RECORDS TO USE »
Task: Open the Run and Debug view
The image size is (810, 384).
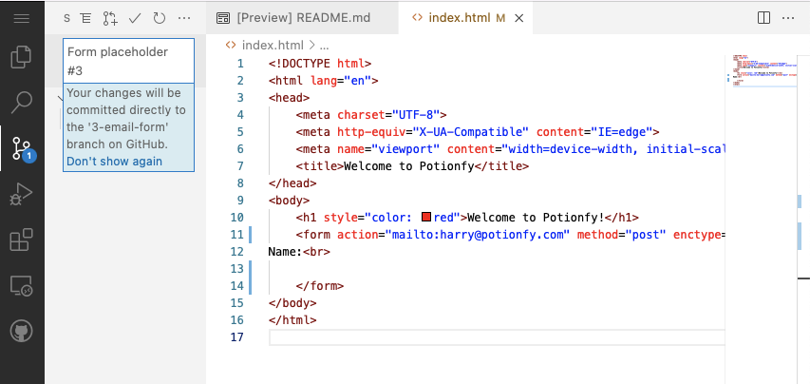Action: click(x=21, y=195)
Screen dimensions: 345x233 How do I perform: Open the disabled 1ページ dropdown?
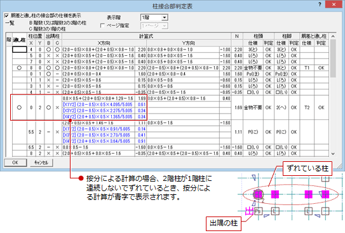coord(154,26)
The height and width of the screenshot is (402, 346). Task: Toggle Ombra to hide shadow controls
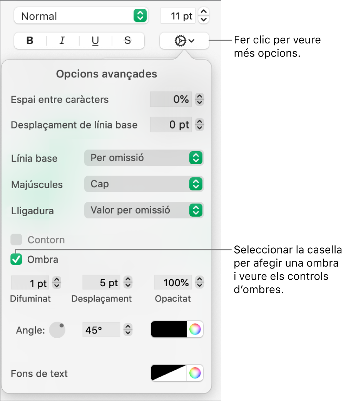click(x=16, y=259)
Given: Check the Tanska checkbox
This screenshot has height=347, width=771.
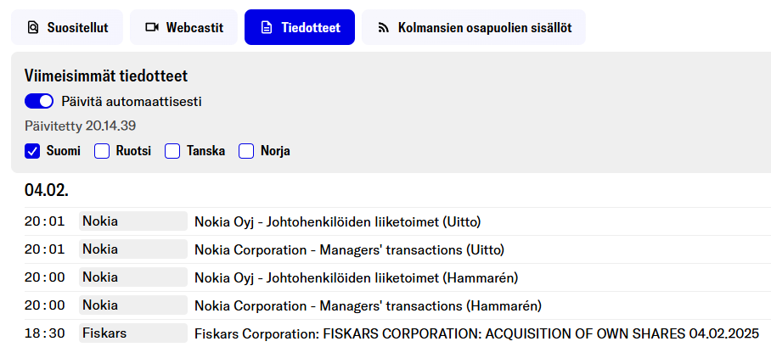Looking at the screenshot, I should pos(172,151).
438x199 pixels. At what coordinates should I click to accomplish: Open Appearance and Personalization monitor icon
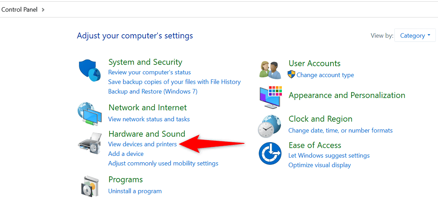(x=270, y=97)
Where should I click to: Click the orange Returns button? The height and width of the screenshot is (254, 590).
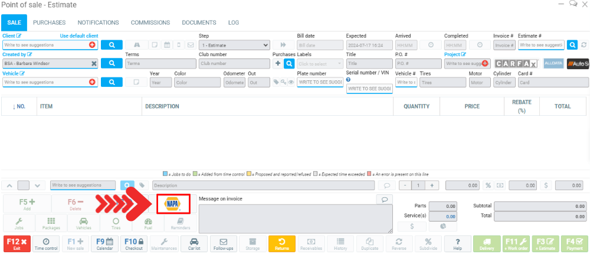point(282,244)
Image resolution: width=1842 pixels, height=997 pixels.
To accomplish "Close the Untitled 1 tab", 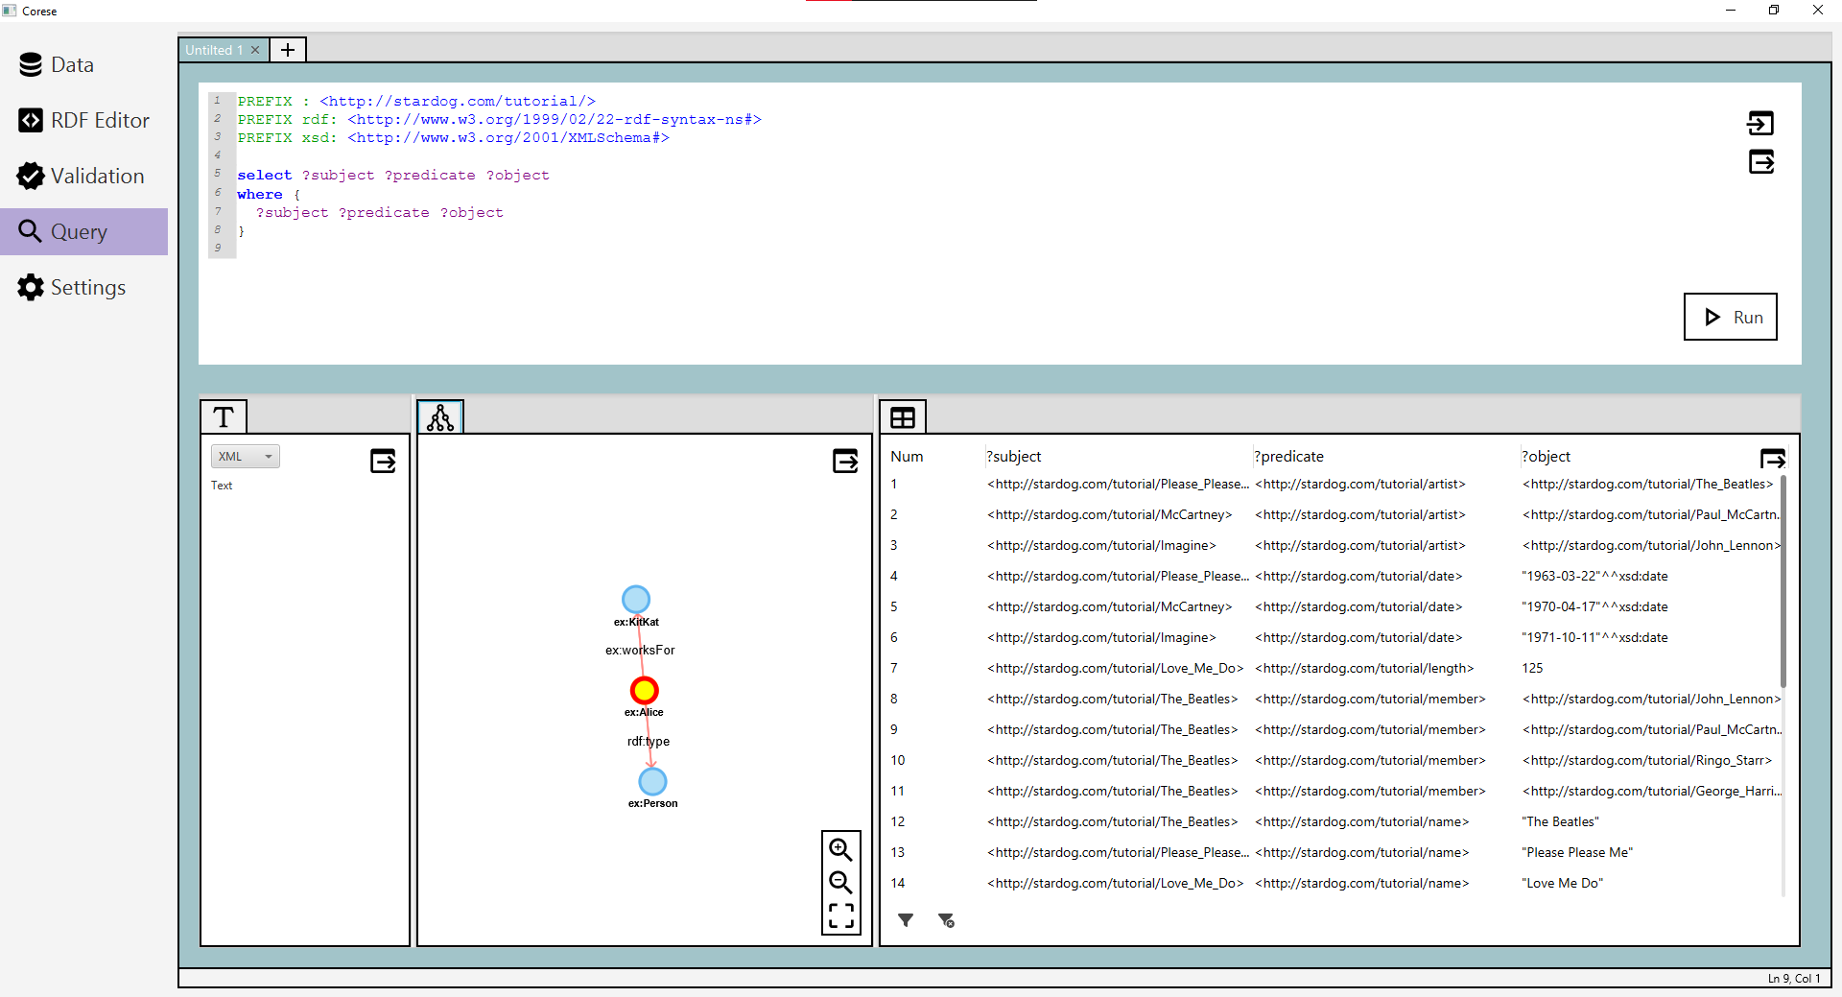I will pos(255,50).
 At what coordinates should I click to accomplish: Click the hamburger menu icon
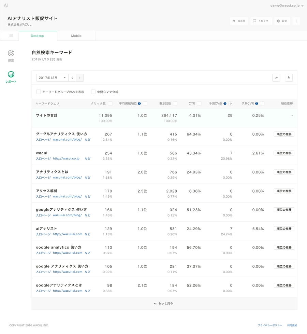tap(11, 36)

TO DO » Reproduce exactly the entries from their first line through the line containing "Given: Check the Tanska checkbox", including both, and omit any pictures.

RESPONSE AREA »
Task: Open the Run and Debug view
The image size is (810, 384).
Action: click(x=21, y=195)
Screen dimensions: 345x233 How do I perform: Open the disabled 1ページ dropdown?
coord(154,26)
The height and width of the screenshot is (402, 346). Task: Toggle Ombra to hide shadow controls
click(x=16, y=259)
Given: Check the Tanska checkbox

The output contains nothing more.